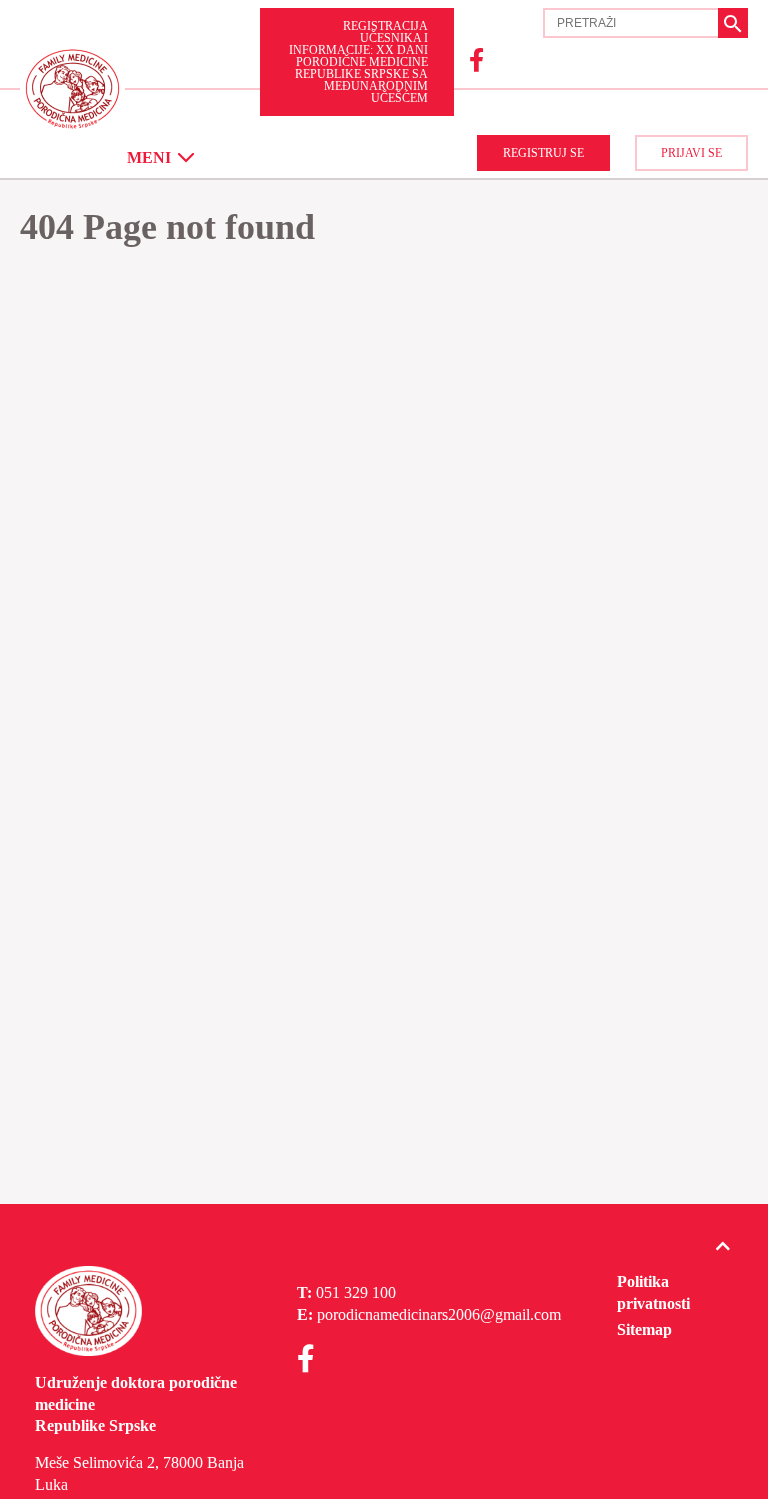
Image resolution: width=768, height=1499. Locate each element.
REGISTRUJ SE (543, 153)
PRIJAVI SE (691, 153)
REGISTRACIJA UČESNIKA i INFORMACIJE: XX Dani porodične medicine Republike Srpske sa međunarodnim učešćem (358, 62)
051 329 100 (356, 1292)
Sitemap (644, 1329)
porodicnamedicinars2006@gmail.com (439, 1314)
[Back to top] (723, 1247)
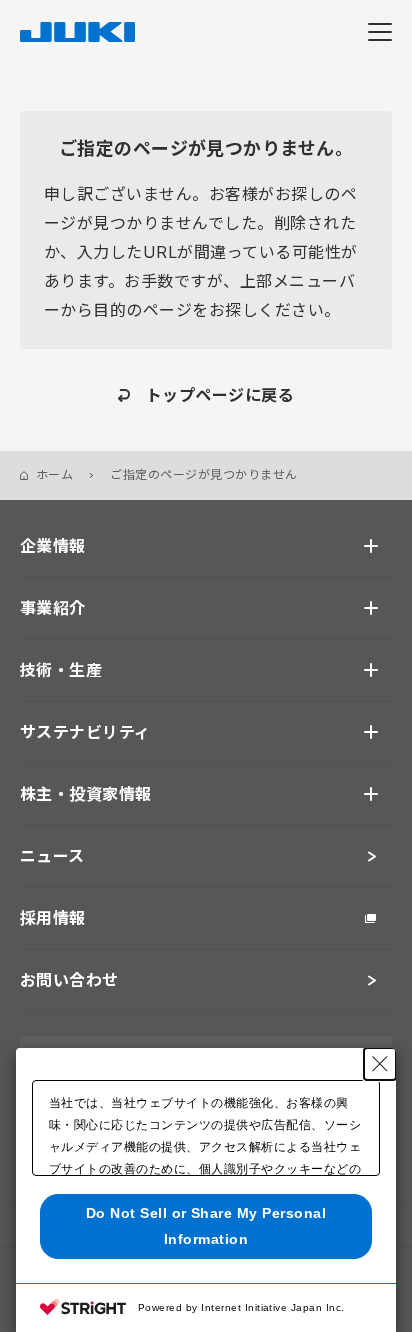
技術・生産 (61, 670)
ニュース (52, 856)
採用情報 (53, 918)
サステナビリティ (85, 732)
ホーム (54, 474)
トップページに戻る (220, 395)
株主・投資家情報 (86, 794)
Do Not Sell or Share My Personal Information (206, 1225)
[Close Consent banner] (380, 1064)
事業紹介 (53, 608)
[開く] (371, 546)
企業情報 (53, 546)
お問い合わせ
· · · · ·
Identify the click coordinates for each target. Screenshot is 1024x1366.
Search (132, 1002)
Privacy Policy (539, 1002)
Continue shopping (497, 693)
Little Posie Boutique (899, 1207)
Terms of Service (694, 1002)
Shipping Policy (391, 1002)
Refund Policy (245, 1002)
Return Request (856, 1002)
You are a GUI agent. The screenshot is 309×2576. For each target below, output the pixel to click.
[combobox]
· · · · ·
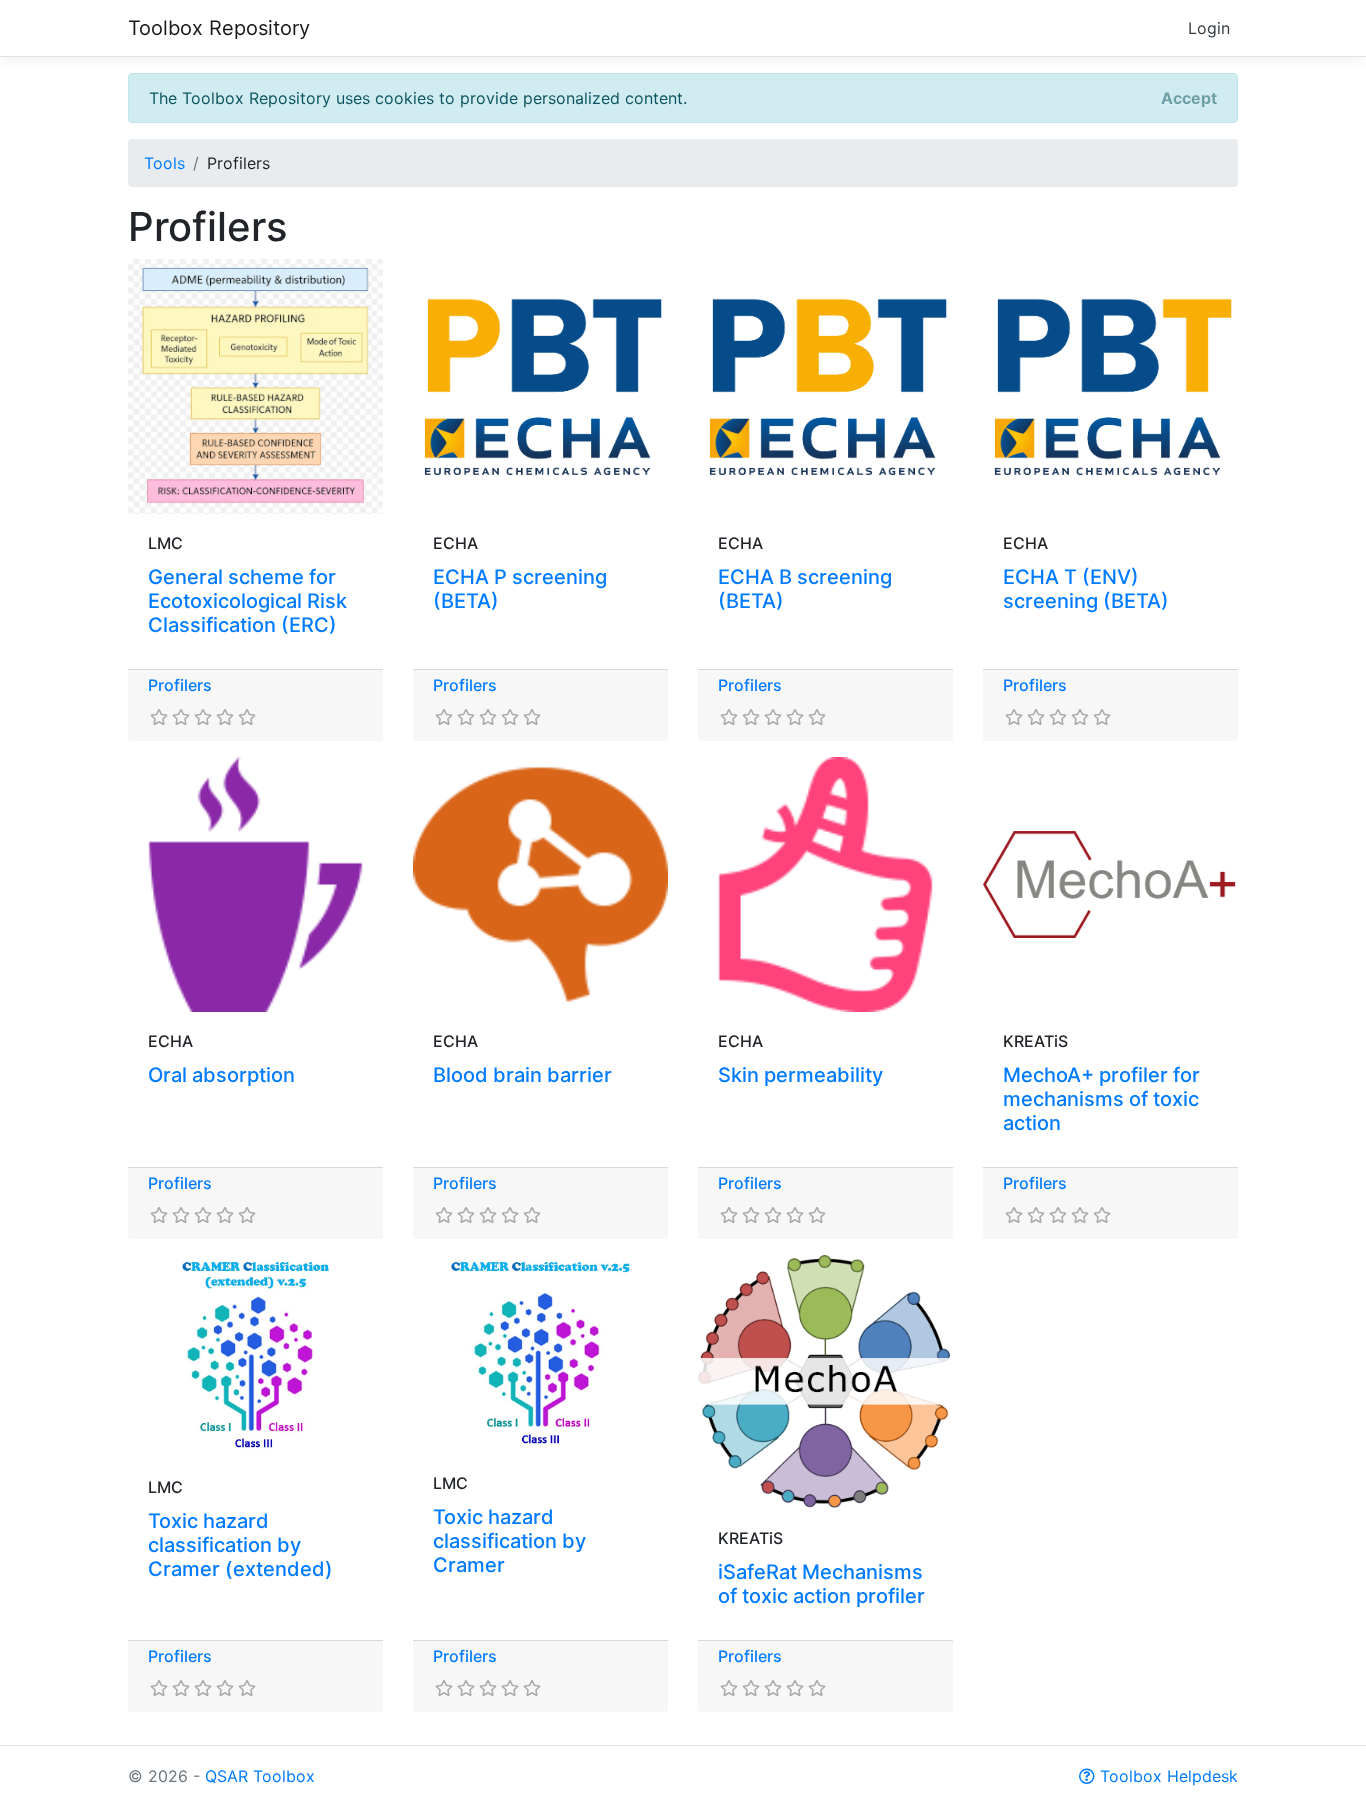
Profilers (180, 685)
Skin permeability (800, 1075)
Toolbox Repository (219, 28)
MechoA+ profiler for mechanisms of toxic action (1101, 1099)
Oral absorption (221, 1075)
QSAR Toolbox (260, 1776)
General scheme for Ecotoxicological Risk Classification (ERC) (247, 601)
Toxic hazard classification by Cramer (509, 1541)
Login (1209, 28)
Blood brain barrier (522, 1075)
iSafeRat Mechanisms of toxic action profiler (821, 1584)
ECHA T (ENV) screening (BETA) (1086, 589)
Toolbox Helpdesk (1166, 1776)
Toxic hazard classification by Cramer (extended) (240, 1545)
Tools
· · · · ·
> [Task instructions]:
Extract every line above that contains the word "click".

> [Task answer]:
Identify the click coordinates for each target. Screenshot is 1024x1366.
You are a GUI agent. The screenshot is 309×2576. For each target below, output the pixel to click.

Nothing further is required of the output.